• Problem
Line by line, transcribe the listing below without omission.

• Records for this exercise

-*-

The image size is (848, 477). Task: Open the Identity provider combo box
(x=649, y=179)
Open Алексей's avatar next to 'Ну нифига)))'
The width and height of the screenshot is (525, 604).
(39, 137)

-*-

• Written answer
The image size is (848, 477). Task: Open the Identity provider combo box
(x=649, y=179)
Open Алексей's avatar next to 'Ну нифига)))'
The width and height of the screenshot is (525, 604).
(39, 137)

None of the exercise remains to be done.